La course use-t-elle les genoux, surtout quand on est un gros gabarit ?
Courir abîme-t-il les genoux quand on est lourd ?
« À ton poids, tu vas te flinguer les genoux. » Beaucoup de gros gabarits n’osent pas courir à cause de cette phrase. Elle mélange deux choses très différentes : courir, et courir n’importe comment. La distinction fait toute la différence entre une articulation qui s’use et une articulation qui se renforce.
La course en elle-même n’use pas le genou : c’est le saut de charge, trop de volume trop vite sur une articulation pas préparée, qui blesse. Le cartilage et les tendons s’adaptent à un stress progressif et régulier. Un gros gabarit peut courir, en montant la charge lentement, en renforçant les jambes à la fonte et en soignant chaussures et surfaces.

Le coupable, c’est la marche d’escalier
Ce qui met un genou en difficulté, c’est rarement la course régulière.
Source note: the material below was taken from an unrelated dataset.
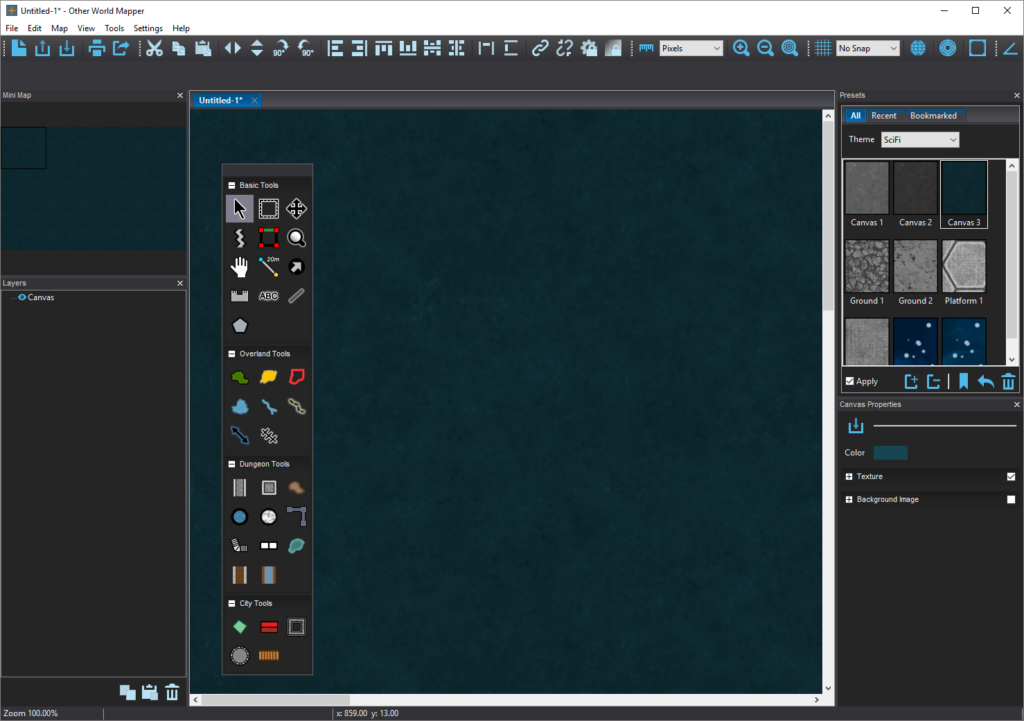Delete layer using the Layers panel trash icon
The width and height of the screenshot is (1024, 721).
click(x=172, y=692)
C’est le bond de charge : passer de zéro à trois sorties par semaine, doubler sa distance d’un coup, enchaîner le bitume dur sans transition. L’articulation n’a pas eu le temps de s’adapter, et c’est là qu’elle proteste.
Une articulation, comme un muscle, réagit à ce qu’on lui demande. Un stress progressif la renforce ; un stress brutal la dépasse. Le problème ne vient donc pas de courir : il vient de la vitesse à laquelle on augmente la dose.
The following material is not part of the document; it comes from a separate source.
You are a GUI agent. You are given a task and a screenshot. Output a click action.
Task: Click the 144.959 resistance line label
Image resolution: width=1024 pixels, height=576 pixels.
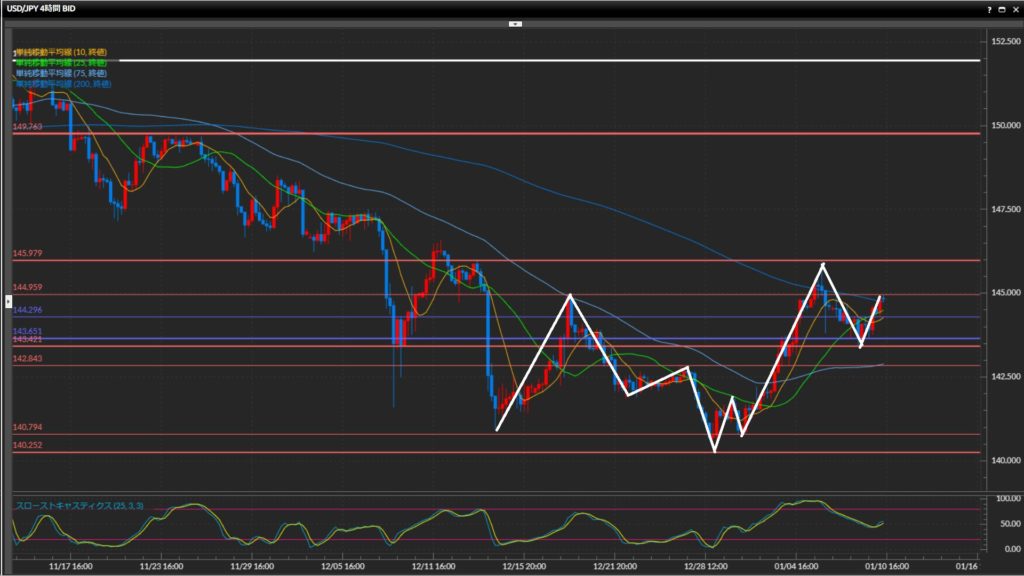pyautogui.click(x=27, y=288)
Le cartilage aime être sollicité
Contrairement à l’image d’un pneu qui s’use, le cartilage et les tendons se nourrissent du mouvement et s’adaptent à une charge répétée et raisonnée. Une articulation qui bouge régulièrement, dans une bonne progression, tend à mieux se porter qu’une articulation qui ne fait jamais rien.
Le poids joue, bien sûr : plus tu es lourd, plus chaque foulée compte, donc plus la progression doit être prudente. Ça ne t’interdit pas de courir : ça te donne une raison d’y aller par paliers, un pas après l’autre.
Renforcer autour du genou
La meilleure protection d’un genou, ce sont des jambes fortes. Le travail de fonte sur les cuisses et les fessiers construit des muscles qui absorbent une partie du choc à chaque appui et stabilisent l’articulation. C’est là que l’hybride prend tout son sens : la fonte sert la course, et l’inverse aussi.
Ajoute à ça des chaussures adaptées, un peu de terrain souple dès que tu peux, le moins de béton dur possible, et une foulée qui ne s’écrase pas au sol. Rien de compliqué, juste de quoi laisser le corps encaisser sereinement.
La preuve par le terrain
À 96 kg, je cours. Des sorties longues, du dénivelé, du sentier. Pas parce que mes genoux seraient exceptionnels, mais parce que j’ai monté la charge sur des mois, jamais d’un coup, et que je renforce mes jambes en parallèle.
Un gros gabarit qui rêve de courir n’a pas à choisir entre le sport et ses articulations. Il a juste à respecter la seule règle qui compte : ajouter lentement, écouter les signaux, et laisser le corps se construire au rythme où il peut suivre.